Missouri gets dominated by Kentucky 29-7, drops second straight ahead of bye week
Not long ago, there was optimism surrounding the Missouri Tigers. That’s gone now.
For the second straight week, MU dropped a road football game against a division foe as a double-digit favorite. Saturday night, the Tigers went from fighting for a division title and sitting atop the SEC East to soul-searching after a 29-7 loss to the Kentucky Wildcats.
In rainy, wet conditions at Kroger Field, the second quarter proved to be the Tigers’ undoing. The Wildcats scored 22 straight points before halftime to hand MU its fifth straight loss in this series — Mizzou hasn’t beaten UK since 2014.
“Obviously very disappointed in the performance,” MU coach Barry Odom said. “Offensively, we couldn’t get anything at all going. When we did, there were some self-inflicted things that took us back.”
Missouri’s offense scuffled again Saturday, producing just seven points after averaging 38.8 points per game in its first six games of the season. Mizzou has scored just 10.5 points per game over the last two weeks.
The defense was just as much to blame Saturday. Lynn Bowden Jr. — the Kentucky wide receiver playing quarterback out of necessity — was exactly the playmaker Odom feared.
Bowden gashed the Tigers for 21 rushes for 204 yards and two touchdowns. He broke free often throughout the game, going for long gains and setting up the Wildcats within sight of the end zone. He even threw deep a few times with varying levels of success.
The Wildcats scored on four straight drives in the decisive second quarter, including a gut-punch touchdown with 10.2 seconds left until halftime off a Missouri turnover.
The only points the Tigers were able to muster came on a screen play from quarterback Kelly Bryant to Tyler Badie.
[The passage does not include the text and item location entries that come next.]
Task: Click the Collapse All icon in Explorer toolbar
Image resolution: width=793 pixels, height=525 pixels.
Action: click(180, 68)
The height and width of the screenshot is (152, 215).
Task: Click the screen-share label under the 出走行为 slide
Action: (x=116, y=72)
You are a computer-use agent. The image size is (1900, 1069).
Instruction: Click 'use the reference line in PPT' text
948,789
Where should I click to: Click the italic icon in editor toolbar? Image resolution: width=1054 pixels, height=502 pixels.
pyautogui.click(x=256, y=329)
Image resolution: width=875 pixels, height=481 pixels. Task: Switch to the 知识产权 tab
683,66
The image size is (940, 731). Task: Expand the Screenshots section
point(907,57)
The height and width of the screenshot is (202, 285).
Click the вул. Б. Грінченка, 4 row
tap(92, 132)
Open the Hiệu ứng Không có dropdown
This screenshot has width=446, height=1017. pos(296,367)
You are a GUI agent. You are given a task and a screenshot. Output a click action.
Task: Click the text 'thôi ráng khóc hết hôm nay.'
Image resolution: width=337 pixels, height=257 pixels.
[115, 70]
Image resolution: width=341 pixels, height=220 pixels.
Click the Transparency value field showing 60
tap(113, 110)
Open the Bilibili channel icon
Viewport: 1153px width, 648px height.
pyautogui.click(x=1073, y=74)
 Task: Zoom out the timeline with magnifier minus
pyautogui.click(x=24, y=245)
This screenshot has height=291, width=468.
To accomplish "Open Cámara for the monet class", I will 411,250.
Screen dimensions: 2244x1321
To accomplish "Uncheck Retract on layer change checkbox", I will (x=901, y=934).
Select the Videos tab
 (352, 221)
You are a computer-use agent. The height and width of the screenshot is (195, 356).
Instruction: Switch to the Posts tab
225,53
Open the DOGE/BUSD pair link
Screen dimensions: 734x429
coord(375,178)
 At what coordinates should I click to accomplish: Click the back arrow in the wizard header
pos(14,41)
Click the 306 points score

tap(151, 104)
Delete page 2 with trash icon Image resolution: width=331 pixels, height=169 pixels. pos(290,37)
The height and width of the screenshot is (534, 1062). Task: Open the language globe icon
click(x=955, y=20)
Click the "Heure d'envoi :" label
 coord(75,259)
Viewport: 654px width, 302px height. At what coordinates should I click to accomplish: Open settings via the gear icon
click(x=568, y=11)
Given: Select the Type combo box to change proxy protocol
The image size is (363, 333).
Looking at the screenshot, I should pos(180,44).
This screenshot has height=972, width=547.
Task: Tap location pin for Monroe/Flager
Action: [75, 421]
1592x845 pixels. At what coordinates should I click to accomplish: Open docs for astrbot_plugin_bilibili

It went for 74 yards and was one of the few times the Missouri offense showed life.
MU made a quarterback change in the third quarter, pulling Bryant from the game and going with Taylor Powell. Odom said after the game that Bryant had strained his hamstring. Bryant said he was willing to play on, but it was clear he was not helping the Tigers move the ball well enough and the switch was made.
MU has a bye week before playing its third straight road game and toughest matchup of the season to date: at Georgia on Nov. 9.
“It was a hard one to lose on the way that we did,” Odom said. “Had chances, had opportunities.”